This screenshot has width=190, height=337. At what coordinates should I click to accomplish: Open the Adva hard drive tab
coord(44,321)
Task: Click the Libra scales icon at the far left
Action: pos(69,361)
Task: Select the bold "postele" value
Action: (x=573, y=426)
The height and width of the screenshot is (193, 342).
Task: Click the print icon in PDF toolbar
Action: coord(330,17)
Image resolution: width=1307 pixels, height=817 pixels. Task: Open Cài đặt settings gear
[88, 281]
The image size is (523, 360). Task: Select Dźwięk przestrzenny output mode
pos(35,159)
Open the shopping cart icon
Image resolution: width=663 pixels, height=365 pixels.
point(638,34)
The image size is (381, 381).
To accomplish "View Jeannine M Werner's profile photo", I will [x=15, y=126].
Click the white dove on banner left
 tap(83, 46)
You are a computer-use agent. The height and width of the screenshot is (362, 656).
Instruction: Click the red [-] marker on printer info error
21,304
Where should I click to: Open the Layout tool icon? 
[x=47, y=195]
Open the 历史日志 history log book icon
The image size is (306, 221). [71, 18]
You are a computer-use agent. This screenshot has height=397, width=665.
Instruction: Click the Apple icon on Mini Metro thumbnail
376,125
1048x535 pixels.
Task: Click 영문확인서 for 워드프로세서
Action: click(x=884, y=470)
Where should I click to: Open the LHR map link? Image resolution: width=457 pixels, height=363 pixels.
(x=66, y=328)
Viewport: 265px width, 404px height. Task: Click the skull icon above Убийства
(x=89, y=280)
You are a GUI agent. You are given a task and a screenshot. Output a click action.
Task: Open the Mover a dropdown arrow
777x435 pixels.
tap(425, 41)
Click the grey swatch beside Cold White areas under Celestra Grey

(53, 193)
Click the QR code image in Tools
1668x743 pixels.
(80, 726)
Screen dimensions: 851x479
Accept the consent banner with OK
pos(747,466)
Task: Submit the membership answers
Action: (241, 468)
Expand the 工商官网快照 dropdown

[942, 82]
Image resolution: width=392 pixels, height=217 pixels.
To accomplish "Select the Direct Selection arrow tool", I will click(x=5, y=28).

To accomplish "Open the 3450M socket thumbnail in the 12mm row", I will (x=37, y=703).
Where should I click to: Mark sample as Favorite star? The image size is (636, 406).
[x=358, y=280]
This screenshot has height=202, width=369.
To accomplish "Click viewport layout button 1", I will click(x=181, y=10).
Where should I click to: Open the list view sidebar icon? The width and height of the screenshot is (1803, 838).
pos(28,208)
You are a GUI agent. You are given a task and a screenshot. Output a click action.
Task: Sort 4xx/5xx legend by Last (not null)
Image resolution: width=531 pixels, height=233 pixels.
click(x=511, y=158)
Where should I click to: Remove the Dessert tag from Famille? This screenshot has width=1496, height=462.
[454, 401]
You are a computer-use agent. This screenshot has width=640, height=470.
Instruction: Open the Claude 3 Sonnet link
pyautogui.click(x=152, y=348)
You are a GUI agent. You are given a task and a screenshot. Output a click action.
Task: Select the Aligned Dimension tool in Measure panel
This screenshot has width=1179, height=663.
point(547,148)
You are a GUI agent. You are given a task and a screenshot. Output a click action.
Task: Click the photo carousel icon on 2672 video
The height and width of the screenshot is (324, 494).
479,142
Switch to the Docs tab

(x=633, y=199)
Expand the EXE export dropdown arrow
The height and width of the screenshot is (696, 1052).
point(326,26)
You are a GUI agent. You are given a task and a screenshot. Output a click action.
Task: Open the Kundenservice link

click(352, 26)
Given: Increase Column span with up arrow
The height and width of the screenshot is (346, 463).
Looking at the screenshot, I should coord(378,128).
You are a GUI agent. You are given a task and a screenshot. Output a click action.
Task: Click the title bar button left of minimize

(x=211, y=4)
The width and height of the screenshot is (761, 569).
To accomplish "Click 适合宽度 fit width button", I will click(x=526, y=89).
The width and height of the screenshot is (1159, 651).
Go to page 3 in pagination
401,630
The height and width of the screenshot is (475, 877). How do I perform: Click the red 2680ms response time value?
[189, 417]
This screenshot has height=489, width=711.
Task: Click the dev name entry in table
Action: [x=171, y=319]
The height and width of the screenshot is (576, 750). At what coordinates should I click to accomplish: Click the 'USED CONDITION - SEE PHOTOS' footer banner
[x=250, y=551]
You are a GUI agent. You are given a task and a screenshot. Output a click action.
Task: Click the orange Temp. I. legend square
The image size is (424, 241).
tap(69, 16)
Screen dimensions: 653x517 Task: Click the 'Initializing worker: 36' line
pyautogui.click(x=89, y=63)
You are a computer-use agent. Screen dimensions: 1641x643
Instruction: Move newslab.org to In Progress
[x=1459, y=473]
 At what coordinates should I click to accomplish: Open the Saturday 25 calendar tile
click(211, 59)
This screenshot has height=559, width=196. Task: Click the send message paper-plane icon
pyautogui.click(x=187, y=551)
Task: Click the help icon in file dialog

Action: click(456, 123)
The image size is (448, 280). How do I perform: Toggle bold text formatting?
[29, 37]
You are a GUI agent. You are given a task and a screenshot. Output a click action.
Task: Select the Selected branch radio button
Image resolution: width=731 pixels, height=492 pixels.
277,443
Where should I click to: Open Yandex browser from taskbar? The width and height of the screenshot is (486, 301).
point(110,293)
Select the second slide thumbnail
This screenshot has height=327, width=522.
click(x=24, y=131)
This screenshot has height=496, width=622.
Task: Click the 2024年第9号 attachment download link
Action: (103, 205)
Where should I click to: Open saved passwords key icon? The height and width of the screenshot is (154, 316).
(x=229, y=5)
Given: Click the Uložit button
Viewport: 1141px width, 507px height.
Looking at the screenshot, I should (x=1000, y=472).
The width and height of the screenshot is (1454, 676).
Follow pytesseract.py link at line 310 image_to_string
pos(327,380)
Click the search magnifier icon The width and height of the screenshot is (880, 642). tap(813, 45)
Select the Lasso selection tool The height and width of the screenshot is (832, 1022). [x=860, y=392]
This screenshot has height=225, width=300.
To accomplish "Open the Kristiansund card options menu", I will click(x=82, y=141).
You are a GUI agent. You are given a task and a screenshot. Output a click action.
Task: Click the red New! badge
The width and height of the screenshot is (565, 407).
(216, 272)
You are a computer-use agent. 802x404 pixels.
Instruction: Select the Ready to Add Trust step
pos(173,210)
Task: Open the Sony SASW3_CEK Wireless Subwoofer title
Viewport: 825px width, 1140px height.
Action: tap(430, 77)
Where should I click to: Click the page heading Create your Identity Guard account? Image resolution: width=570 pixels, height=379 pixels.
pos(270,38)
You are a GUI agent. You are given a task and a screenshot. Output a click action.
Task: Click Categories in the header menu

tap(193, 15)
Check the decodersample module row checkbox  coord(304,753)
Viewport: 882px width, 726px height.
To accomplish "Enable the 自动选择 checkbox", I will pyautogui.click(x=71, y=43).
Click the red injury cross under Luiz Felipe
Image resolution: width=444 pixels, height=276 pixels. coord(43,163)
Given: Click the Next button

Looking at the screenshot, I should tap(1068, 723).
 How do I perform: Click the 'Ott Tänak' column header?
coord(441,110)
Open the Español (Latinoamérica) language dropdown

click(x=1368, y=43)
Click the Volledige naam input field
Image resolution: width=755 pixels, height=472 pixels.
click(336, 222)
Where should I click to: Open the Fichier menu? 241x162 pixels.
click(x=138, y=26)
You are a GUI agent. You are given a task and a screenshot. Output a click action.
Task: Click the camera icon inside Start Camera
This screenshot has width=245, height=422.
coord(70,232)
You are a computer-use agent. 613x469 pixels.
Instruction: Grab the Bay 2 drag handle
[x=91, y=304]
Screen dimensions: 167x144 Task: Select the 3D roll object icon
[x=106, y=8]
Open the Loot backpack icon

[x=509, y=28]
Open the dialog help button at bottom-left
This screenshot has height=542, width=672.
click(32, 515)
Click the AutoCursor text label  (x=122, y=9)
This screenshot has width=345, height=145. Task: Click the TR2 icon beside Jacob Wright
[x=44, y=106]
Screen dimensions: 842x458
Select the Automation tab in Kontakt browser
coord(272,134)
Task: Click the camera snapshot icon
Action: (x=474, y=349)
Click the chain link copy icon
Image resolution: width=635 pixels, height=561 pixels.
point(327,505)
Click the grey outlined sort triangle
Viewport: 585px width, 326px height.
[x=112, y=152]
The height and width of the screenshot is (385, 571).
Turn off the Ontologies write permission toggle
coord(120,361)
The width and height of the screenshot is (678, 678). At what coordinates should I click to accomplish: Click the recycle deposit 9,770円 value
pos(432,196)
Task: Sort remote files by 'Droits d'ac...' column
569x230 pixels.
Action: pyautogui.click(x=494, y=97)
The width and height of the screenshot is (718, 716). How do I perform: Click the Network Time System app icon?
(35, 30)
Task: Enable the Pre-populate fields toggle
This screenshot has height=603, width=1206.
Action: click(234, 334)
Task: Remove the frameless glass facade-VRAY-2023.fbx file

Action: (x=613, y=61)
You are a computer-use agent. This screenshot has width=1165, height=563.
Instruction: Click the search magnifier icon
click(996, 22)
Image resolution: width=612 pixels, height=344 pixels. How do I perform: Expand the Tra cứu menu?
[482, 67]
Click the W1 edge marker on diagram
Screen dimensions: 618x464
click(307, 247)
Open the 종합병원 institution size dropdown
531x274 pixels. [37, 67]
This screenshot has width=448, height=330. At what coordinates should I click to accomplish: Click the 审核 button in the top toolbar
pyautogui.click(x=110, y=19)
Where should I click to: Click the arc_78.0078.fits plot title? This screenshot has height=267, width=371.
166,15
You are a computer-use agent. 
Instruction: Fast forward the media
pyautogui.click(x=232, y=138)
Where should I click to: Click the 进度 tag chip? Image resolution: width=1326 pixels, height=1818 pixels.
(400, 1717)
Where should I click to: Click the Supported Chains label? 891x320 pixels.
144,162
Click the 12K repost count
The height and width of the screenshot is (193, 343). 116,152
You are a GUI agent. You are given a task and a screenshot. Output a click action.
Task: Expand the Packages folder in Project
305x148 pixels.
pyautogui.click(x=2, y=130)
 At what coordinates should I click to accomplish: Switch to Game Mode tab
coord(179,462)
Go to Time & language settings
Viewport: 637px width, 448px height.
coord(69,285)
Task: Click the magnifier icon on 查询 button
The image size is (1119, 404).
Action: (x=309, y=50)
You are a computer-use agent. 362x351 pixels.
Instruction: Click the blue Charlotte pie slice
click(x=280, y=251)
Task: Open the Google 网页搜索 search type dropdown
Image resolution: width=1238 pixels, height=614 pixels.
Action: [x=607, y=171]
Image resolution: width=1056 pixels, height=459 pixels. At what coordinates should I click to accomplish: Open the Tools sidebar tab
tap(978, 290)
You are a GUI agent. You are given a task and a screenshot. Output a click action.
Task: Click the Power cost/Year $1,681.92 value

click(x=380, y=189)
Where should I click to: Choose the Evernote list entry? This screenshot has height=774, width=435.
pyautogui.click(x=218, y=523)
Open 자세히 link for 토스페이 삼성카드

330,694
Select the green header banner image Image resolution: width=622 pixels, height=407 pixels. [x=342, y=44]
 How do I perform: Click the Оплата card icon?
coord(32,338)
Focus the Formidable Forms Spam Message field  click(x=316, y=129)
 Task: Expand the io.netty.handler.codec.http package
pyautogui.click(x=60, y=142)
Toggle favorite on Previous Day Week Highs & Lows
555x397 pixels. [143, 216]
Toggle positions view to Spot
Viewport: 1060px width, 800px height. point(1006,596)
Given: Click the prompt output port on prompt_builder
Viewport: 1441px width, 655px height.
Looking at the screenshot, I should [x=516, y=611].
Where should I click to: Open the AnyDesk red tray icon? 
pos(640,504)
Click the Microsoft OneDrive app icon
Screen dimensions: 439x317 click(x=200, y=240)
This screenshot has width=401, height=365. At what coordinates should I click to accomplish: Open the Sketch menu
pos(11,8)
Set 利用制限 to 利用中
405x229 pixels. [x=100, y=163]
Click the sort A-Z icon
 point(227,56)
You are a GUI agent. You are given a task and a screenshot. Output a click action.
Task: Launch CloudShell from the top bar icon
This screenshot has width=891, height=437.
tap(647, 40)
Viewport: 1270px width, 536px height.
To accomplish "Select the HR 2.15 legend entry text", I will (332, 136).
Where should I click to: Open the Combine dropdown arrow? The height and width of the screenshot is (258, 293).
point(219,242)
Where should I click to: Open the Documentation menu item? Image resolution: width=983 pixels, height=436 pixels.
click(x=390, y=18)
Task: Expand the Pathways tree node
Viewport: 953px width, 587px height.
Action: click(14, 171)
|---|
◆ WHAT YOU NEED TO DO
Please give an exact copy of the lines above, beginning with the line containing "Image resolution: width=1307" and running through the line containing "You are a computer-use agent. The", and of no other lines.

◆ RESPONSE
Image resolution: width=1307 pixels, height=817 pixels. Task: Open Cài đặt settings gear
[88, 281]
The image size is (523, 360). Task: Select Dźwięk przestrzenny output mode
pos(35,159)
Open the shopping cart icon
Image resolution: width=663 pixels, height=365 pixels.
point(638,34)
The image size is (381, 381).
To accomplish "View Jeannine M Werner's profile photo", I will [x=15, y=126].
Click the white dove on banner left
 tap(83, 46)
You are a computer-use agent. The height and width of the screenshot is (362, 656).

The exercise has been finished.